Restate all the lines below word for word, but omit the pictures.

Data for the task START

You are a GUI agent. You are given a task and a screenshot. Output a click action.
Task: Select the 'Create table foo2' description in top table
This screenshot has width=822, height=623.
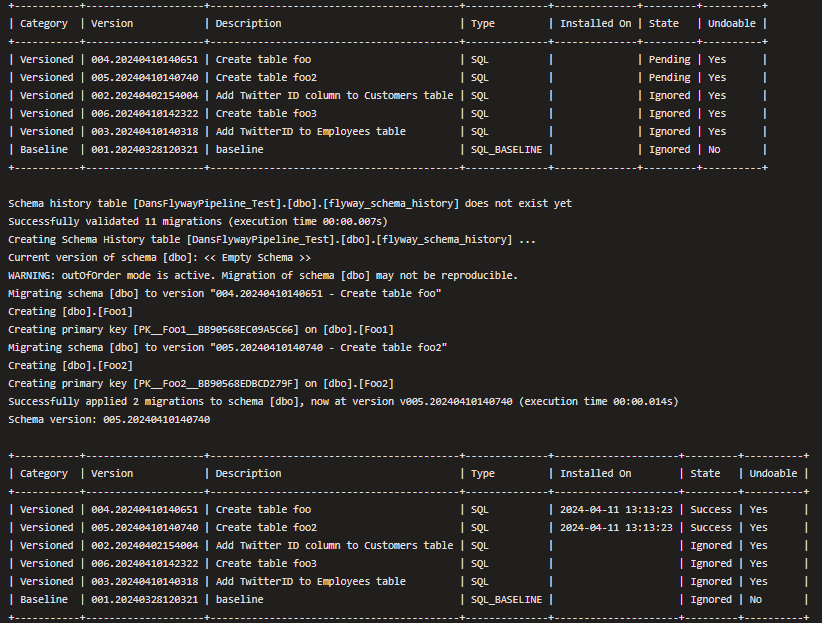[x=266, y=77]
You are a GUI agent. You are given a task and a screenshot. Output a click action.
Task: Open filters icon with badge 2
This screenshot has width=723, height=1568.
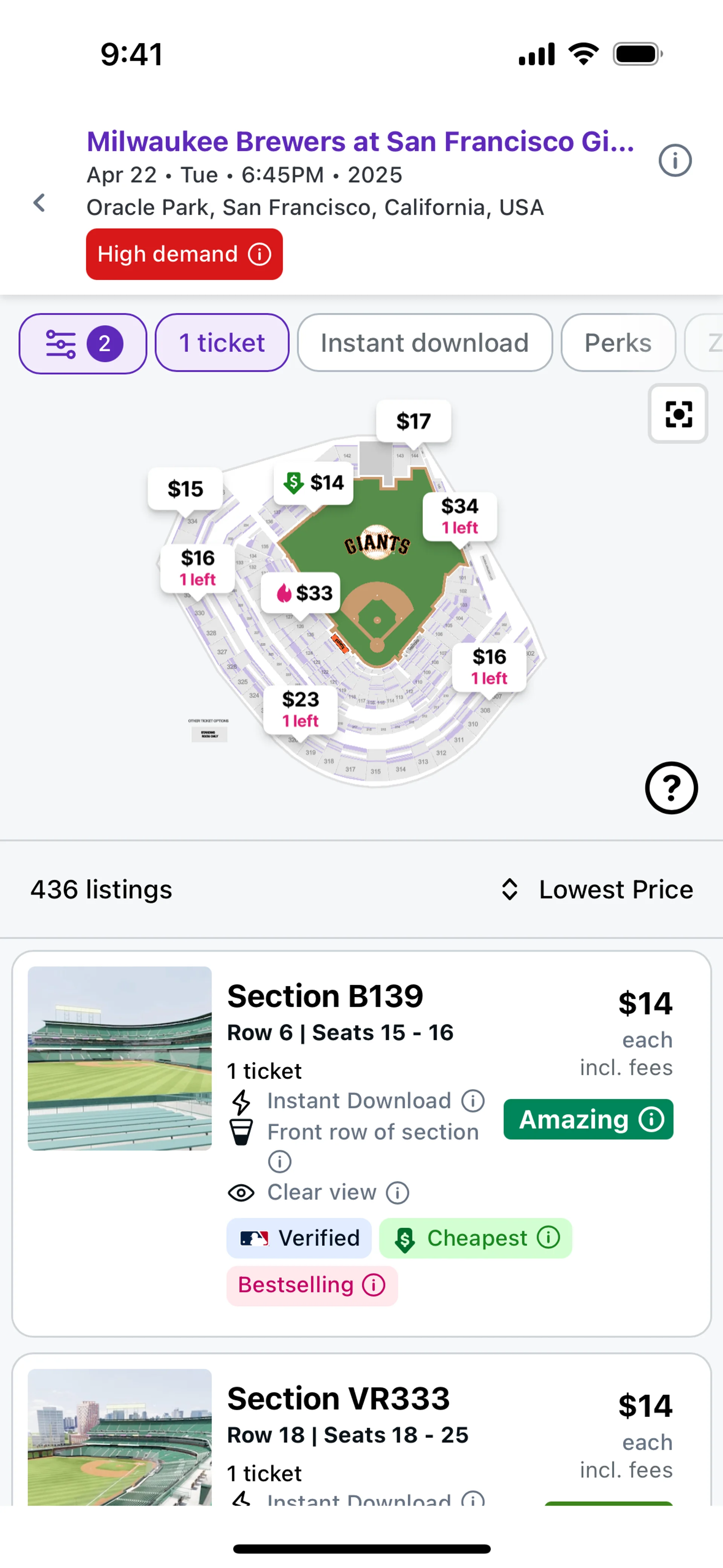(x=83, y=343)
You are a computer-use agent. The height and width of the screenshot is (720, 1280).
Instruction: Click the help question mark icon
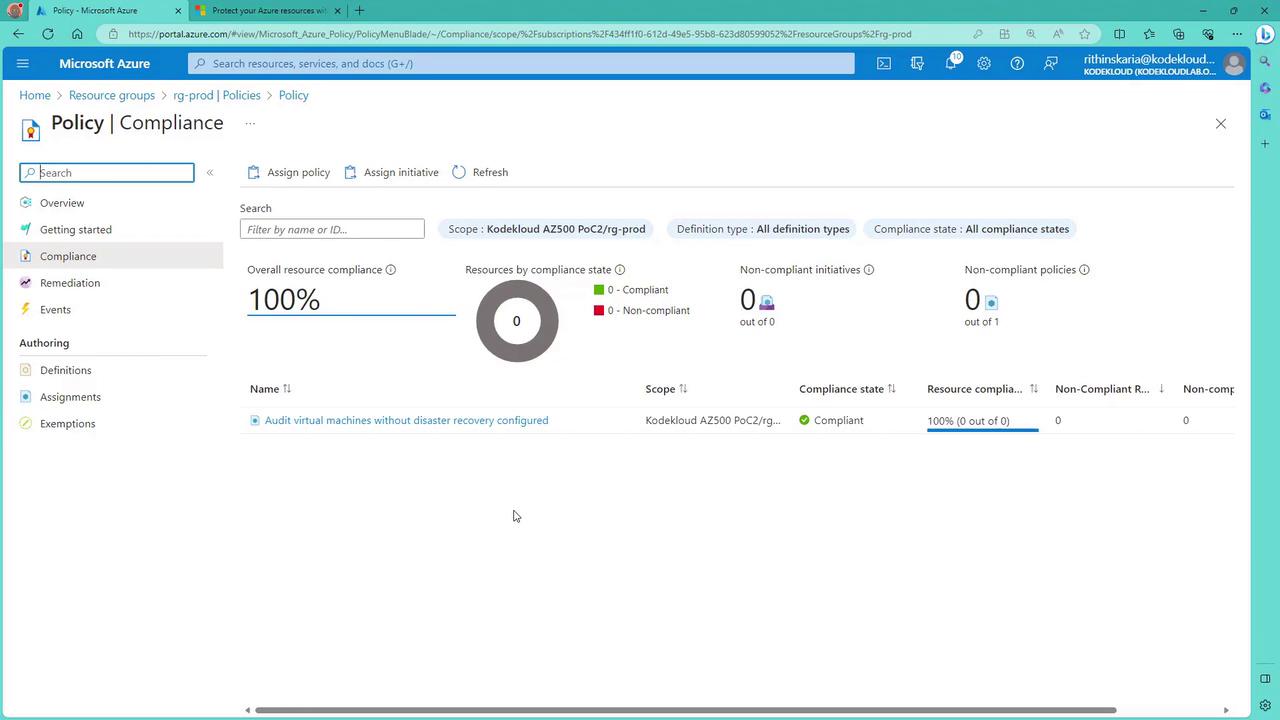(1017, 63)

Data for the task END

→ Your solution
You are a GUI agent. You are given a task and a screenshot. Output a click action.
Task: Select the 'Create table foo2' description in top table
This screenshot has width=822, height=623.
[x=266, y=77]
You are a GUI agent. You are given a task and a screenshot. Output a click action.
Task: Open filters icon with badge 2
This screenshot has width=723, height=1568.
(x=83, y=343)
You are a computer-use agent. The height and width of the screenshot is (720, 1280).
Instruction: Click the help question mark icon
(1017, 63)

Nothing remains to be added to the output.